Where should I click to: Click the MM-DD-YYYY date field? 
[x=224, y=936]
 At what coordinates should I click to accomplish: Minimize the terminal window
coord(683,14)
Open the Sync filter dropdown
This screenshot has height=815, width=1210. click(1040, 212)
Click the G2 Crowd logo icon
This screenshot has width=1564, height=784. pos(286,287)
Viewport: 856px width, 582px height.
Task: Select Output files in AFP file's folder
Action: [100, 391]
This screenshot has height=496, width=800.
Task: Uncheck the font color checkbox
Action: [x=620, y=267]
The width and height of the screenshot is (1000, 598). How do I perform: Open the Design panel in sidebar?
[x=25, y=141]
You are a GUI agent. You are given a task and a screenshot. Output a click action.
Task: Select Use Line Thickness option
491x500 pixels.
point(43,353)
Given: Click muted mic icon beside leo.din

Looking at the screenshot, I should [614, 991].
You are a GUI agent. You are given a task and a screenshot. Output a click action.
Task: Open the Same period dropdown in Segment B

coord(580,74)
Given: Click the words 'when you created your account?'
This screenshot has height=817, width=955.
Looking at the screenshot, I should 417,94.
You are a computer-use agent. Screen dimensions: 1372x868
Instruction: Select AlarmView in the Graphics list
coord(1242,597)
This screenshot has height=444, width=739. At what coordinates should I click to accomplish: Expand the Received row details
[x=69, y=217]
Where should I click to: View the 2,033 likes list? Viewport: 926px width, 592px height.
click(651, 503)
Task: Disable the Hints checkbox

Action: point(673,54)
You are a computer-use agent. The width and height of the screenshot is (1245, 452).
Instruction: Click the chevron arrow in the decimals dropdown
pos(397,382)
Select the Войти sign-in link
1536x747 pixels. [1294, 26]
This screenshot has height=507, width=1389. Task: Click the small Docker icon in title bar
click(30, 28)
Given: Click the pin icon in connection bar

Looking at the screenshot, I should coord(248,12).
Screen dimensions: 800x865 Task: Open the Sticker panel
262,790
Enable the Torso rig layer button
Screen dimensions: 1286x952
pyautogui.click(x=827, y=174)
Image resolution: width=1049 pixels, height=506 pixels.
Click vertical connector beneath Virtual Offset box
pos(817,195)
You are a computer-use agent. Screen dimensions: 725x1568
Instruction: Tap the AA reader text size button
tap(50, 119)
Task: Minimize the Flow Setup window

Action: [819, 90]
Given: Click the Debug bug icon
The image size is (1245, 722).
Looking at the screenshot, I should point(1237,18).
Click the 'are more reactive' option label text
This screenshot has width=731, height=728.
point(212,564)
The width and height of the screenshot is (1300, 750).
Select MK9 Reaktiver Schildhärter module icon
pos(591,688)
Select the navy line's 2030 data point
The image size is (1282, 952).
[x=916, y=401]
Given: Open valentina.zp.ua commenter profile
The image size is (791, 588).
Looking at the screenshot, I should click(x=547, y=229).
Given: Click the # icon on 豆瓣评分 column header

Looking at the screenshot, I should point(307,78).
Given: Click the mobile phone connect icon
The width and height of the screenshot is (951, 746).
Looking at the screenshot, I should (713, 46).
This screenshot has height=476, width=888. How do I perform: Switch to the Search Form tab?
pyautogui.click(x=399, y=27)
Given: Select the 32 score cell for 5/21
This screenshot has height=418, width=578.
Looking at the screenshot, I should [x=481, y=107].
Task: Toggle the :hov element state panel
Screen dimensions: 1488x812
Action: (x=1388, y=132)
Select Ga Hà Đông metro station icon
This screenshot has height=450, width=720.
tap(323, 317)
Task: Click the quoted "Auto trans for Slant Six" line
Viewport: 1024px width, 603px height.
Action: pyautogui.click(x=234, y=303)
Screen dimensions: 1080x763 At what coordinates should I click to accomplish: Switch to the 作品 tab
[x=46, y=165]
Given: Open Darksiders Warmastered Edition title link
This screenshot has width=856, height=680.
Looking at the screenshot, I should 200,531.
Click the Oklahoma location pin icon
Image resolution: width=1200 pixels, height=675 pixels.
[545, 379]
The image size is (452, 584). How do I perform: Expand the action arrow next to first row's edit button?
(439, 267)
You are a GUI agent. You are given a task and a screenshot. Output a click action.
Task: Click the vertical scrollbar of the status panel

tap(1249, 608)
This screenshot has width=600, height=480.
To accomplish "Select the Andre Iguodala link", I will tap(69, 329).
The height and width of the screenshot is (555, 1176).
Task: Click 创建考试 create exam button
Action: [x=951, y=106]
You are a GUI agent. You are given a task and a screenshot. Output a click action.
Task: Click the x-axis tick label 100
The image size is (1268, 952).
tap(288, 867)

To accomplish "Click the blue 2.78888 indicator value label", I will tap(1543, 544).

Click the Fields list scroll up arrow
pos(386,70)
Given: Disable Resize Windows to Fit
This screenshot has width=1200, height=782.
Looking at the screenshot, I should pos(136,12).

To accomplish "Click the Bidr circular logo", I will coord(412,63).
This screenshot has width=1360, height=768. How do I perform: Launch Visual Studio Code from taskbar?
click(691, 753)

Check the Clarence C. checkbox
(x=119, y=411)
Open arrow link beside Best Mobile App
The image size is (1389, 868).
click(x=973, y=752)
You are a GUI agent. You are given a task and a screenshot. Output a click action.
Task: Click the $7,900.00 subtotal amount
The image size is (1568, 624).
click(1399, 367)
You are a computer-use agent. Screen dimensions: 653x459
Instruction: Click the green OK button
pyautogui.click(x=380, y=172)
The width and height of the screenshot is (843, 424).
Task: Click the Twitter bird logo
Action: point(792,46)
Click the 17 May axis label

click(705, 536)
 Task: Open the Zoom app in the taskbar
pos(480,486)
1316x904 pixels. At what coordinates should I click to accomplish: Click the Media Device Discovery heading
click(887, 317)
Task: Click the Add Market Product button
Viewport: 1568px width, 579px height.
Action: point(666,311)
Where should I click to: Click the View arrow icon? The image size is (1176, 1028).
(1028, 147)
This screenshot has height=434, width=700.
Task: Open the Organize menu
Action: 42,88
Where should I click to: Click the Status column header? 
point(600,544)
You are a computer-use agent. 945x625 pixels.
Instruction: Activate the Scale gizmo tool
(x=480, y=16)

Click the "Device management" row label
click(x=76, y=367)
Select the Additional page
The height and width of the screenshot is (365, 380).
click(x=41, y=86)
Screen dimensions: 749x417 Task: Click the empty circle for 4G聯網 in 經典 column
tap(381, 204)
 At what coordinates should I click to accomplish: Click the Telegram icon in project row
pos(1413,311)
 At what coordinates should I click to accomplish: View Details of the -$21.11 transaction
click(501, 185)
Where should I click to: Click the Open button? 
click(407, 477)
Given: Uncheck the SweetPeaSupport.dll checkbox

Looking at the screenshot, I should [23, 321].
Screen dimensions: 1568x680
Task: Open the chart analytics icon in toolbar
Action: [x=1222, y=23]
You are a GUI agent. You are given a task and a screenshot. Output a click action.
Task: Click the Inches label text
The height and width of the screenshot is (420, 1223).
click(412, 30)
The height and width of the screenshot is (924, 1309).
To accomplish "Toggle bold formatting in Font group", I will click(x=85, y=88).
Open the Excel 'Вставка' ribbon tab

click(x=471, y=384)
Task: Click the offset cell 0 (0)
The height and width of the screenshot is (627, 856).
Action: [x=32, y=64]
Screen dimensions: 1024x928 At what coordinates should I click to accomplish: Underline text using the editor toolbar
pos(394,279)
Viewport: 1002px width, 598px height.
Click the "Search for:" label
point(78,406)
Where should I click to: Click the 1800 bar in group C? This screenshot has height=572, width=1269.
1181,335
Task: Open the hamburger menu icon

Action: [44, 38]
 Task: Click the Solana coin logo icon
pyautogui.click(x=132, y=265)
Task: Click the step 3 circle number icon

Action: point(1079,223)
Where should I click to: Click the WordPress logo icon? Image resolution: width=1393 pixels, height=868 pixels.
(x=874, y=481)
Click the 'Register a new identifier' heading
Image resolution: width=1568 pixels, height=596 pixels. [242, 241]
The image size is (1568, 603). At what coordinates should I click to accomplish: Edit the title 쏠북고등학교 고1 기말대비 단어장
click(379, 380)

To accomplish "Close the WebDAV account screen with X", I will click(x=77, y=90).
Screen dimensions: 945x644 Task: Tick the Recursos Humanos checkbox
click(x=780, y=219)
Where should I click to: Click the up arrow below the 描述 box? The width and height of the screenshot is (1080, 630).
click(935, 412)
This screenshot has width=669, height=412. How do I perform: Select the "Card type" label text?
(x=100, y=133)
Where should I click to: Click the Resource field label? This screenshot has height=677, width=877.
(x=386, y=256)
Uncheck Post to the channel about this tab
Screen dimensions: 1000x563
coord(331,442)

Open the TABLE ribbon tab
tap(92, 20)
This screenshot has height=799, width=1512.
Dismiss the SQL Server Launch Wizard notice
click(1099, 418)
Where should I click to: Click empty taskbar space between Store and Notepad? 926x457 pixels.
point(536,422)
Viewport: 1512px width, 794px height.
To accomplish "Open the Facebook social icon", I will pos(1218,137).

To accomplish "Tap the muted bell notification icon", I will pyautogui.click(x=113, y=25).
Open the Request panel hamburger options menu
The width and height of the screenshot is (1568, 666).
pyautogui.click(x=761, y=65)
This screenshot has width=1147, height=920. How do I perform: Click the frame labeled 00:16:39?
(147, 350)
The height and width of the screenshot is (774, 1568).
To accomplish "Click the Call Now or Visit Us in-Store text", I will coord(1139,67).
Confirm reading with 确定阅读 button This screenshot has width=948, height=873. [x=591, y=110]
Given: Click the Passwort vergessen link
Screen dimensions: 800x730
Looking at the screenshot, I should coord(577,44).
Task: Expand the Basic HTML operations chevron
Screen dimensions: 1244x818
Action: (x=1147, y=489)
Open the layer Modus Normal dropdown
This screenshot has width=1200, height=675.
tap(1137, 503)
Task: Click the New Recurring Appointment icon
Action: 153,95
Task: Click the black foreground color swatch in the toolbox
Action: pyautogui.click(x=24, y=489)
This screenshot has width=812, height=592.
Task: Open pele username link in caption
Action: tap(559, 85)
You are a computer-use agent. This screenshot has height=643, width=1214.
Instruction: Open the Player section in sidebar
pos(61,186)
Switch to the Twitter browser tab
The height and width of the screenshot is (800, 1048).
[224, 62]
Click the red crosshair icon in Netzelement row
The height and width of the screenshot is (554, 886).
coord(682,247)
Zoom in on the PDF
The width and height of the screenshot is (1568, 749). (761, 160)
□ □ □ □ □
Problem statement
For this task, write out exactly the lines of the entries above, starting at the line with "Viewport: 1568px width, 579px height." and ending at the line with "Task: Click the Inches label text", both included, and no others.

Task response
Viewport: 1568px width, 579px height.
Action: point(666,311)
Where should I click to: Click the View arrow icon? The image size is (1176, 1028).
(1028, 147)
This screenshot has height=434, width=700.
Task: Open the Organize menu
Action: 42,88
Where should I click to: Click the Status column header? 
point(600,544)
You are a computer-use agent. 945x625 pixels.
Instruction: Activate the Scale gizmo tool
(x=480, y=16)

Click the "Device management" row label
click(x=76, y=367)
Select the Additional page
The height and width of the screenshot is (365, 380).
click(x=41, y=86)
Screen dimensions: 749x417 Task: Click the empty circle for 4G聯網 in 經典 column
tap(381, 204)
 At what coordinates should I click to accomplish: Click the Telegram icon in project row
pos(1413,311)
 At what coordinates should I click to accomplish: View Details of the -$21.11 transaction
click(501, 185)
Where should I click to: Click the Open button? 
click(407, 477)
Given: Uncheck the SweetPeaSupport.dll checkbox

Looking at the screenshot, I should [23, 321].
Screen dimensions: 1568x680
Task: Open the chart analytics icon in toolbar
Action: [x=1222, y=23]
You are a GUI agent. You are given a task and a screenshot. Output a click action.
Task: Click the Inches label text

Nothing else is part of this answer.